What is the warfare that Pakistan has with its neighbours?
- Strategy - This contradiction can be traced to the deliberate policy of the Pakistani state to create and foster terrorist groups in order to engage in low intensity warfare with its neighbours.
- Pakistan first operationalized this strategy about Afghanistan following the overthrow of Zahir Shah by his cousin Daud Khan in 1973.
- It intensified this strategy with the cooperation of the U.S. and Saudi Arabia after the Marxist coup of 1978.
- Asset - The Soviet withdrawal in 1989 left the Pakistani military with a large surplus of Islamist fighters that it had trained and armed.
- Islamabad decided to use this “asset” to intensify the insurgency in the Kashmir Valley.
- Decade-long Afghan “jihad” had also radicalised a substantial segment of the Pakistani population as well as augmented sectarian divisions only between Sunnis and Shias and also among various Sunni sects.
- In the process, a number of homegrown terrorist groups emerged that the Pakistan Army co-opted for its use in Kashmir and the rest of India.
How did Pakistan’s strategy affect itself?
- Some of Pakistan’s terrorist groups turned against it especially after the Musharraf government.
- Musharraf’s government, under American pressure, decided to collaborate with the latter in the overthrow of Afghan Taliban regime.
- But not all terrorist groups acted in this way.
What are the actions of LeT?
- Lashkar-e-Taiba (LeT), the group involved in the Handwara encounter, is a classic example of a “loyalist” terrorist organisation.
- LeT has played by the rules set by the Pakistani military.
- It only launches attacks on targets outside Pakistan, primarily in India.
- Inter-Services Intelligence provides LeT with intelligence and logistical support in addition to identifying specific targets.
- This is why the LeT and its front organisations have continued to receive the military’s patronage and support.
- Thus, Hafiz Saeed, its leader was provided protection by the Pakistani state despite being designated as an international terrorist by the UN.
- A Pakistani anti-terrorism court finally sentenced Saeed to 11 years in prison in February, 2020 for terror financing activities.

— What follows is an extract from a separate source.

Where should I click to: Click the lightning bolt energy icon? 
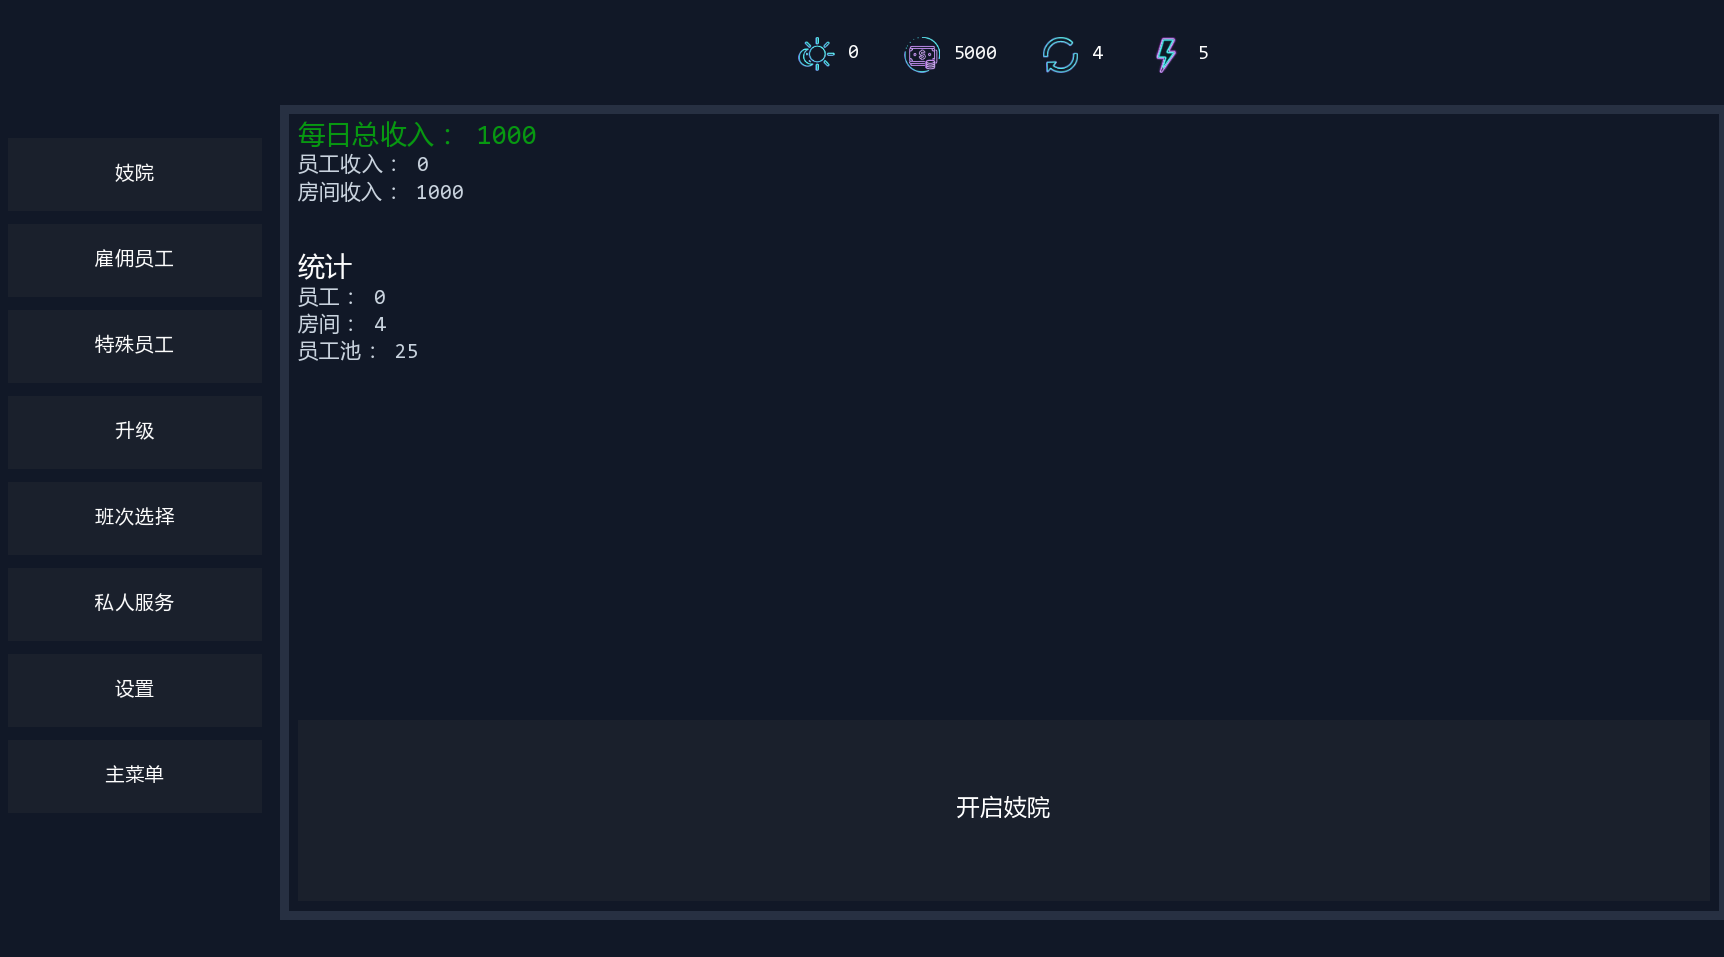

- It sentenced him to stave off the global anti-terror watchdog, Financial Action Task Force (FATF), blacklisting Pakistan as terror financing state.
What is the difference between LeT and JeM?
- Both the LeT and the Jaish-e-Mohammed (JeM) have been engaged in attacks on Indian targets identified by Pakistan’s ISI.
- The JeM has not hesitated to launch terrorist attacks on targets within Pakistan as well, especially against the Shias and Sufi shrines.
- The difference between LeT and JeM is that the LeT is more pragmatic and less ideological but the JeM is highly ideological and sectarian.
- JeM - JeM draws its ideological inspiration from extreme form of Deobandi Puritanism.
- Deobandi Puritanism considers all those who do not believe in its philosophy beyond the pale of Islam.
- Therefore, legitimate targets of attack for JeM include not only Shias and Barelvis but also the Pakistani state and the Pakistani military.
- LeT - It does not consider Muslims of different theological orientations as non-believers.
- This relatively “liberal” interpretation is due to the fact that LeT draws its ideological inspiration from a minority sect called Ahl-e-Hadis.
- [Ahl-e-Hadis composes only a small proportion of Pakistan’s Muslim population and cannot afford to engage in sectarian conflict.]
- Moreover, it draws its membership from different Muslim sects.
- Both these factors drive LeT toward greater tolerance in sectarian terms and to avoid intra-Islamic theological battles.
- Its primary goals are political and driving India out of Kashmir.
- This jells well with the objectives of the Pakistani military and makes LeT and Hafiz Saeed, favourites of the Pakistani establishment.
What does this narrative clarify?
- Many of the terrorist groups were deliberately created by the Pakistani state to serve its purposes.
- However, its ability to control the various terrorist outfits is uneven and some of them have turned against their creator.
- It establishes the fact that using terrorist outfits for state objectives can have very negative consequences for the stability of the state itself.